* [Problem description]
Of all the lines in the records below, copy only those that contain the string "legno".

* [Task input]
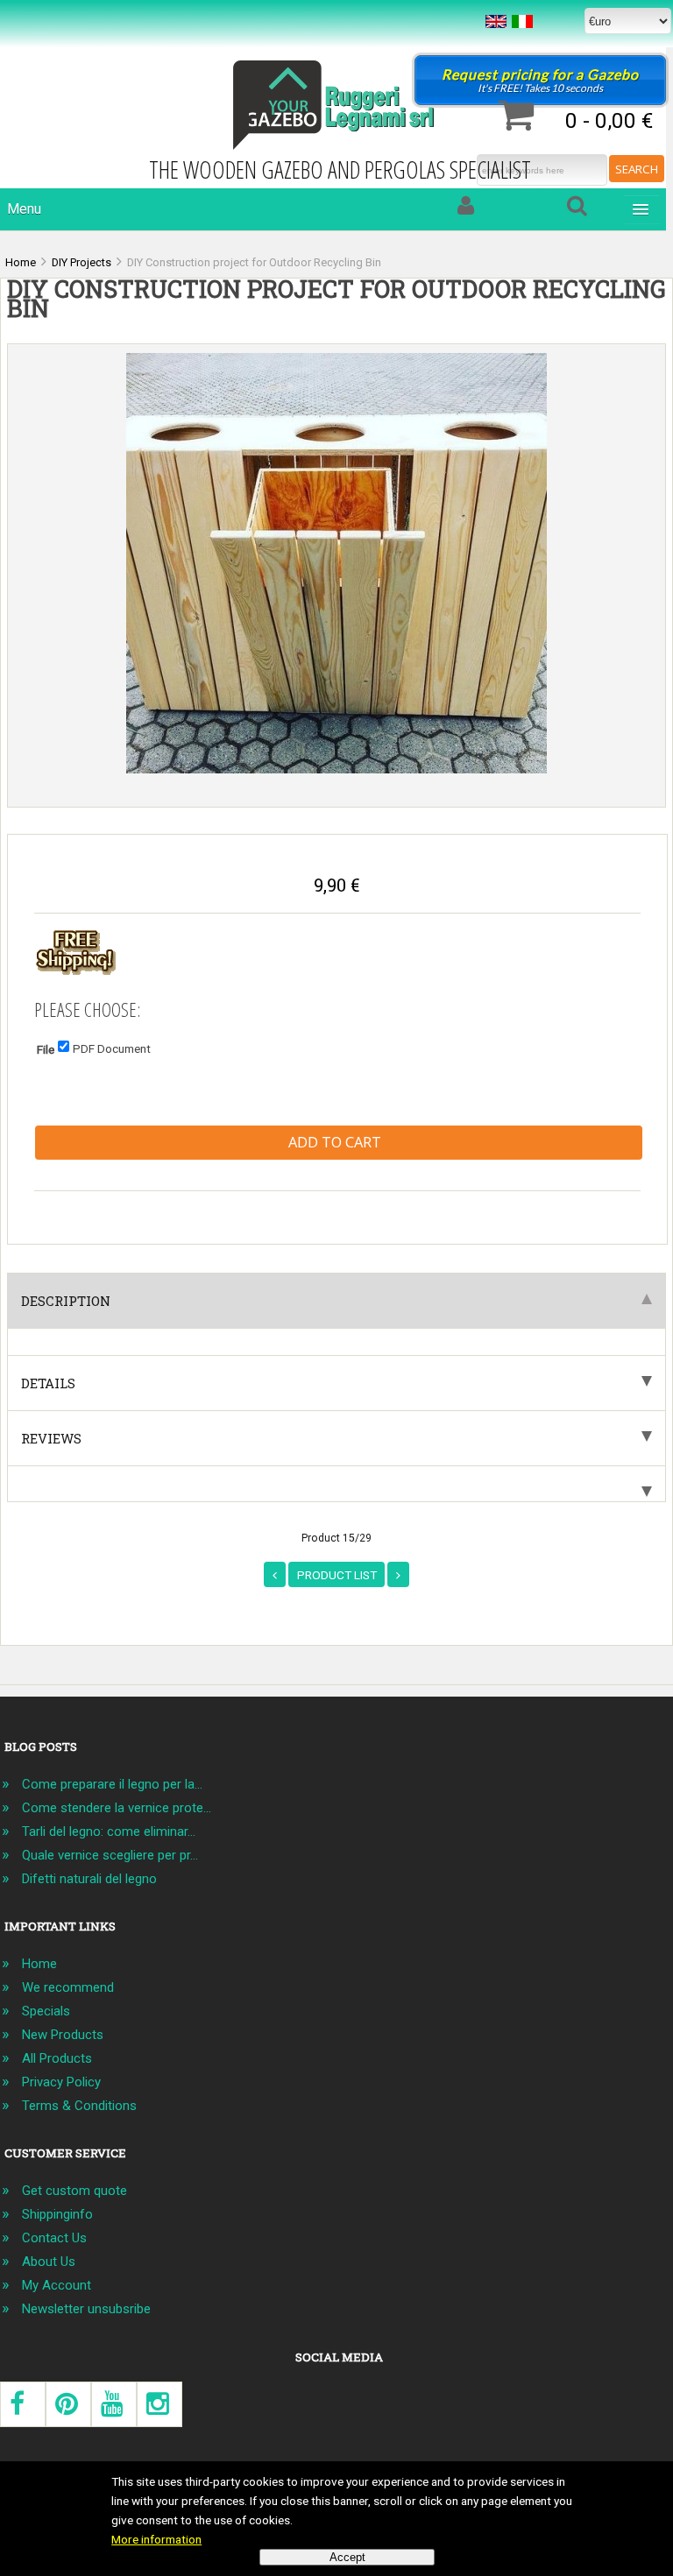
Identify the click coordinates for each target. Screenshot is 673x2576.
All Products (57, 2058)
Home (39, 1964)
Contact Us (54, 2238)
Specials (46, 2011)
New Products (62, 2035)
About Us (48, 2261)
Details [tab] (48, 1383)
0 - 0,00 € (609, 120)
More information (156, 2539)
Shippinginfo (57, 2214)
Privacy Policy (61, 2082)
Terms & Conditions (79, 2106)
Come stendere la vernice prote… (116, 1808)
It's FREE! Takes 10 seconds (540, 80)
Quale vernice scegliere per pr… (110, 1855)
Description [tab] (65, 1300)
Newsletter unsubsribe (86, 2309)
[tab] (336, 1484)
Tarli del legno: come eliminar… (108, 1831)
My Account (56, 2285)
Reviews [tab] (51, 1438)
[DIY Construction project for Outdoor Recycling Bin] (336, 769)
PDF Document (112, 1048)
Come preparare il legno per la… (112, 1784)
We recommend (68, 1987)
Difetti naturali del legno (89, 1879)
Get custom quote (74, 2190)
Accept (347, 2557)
...
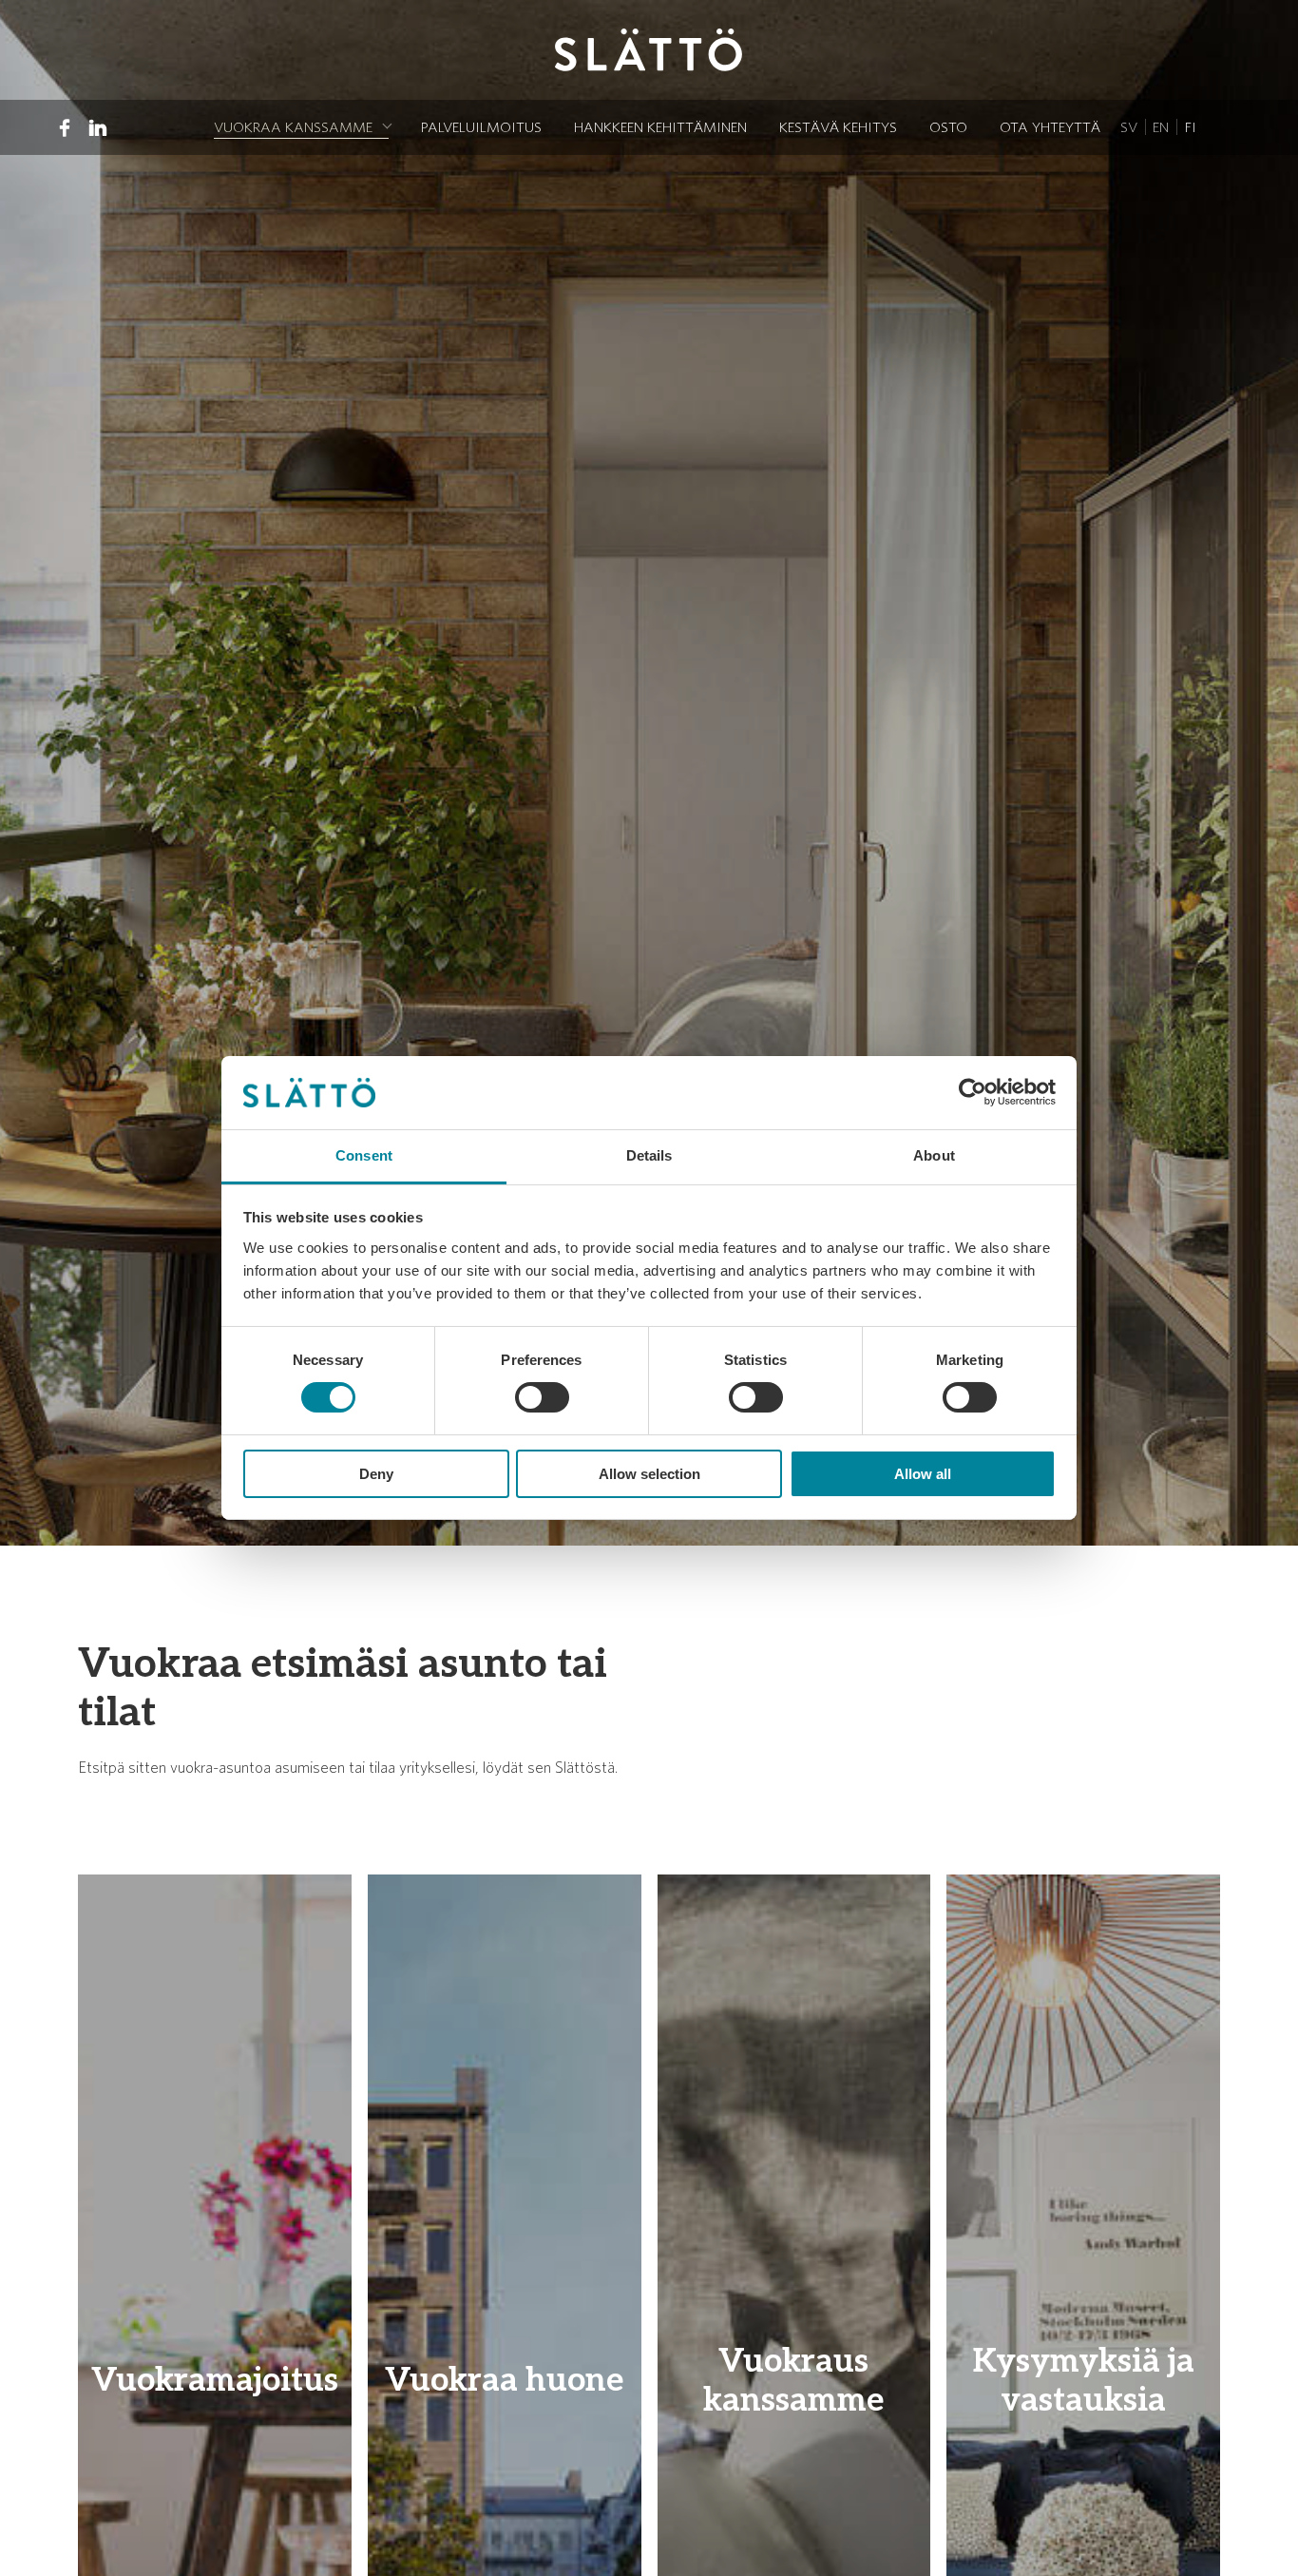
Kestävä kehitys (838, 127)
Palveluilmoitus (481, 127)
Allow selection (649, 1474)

* [Answer to this problem]
Tarli del legno: come eliminar… (108, 1831)
Come preparare il legno per la… (112, 1784)
Difetti naturali del legno (89, 1879)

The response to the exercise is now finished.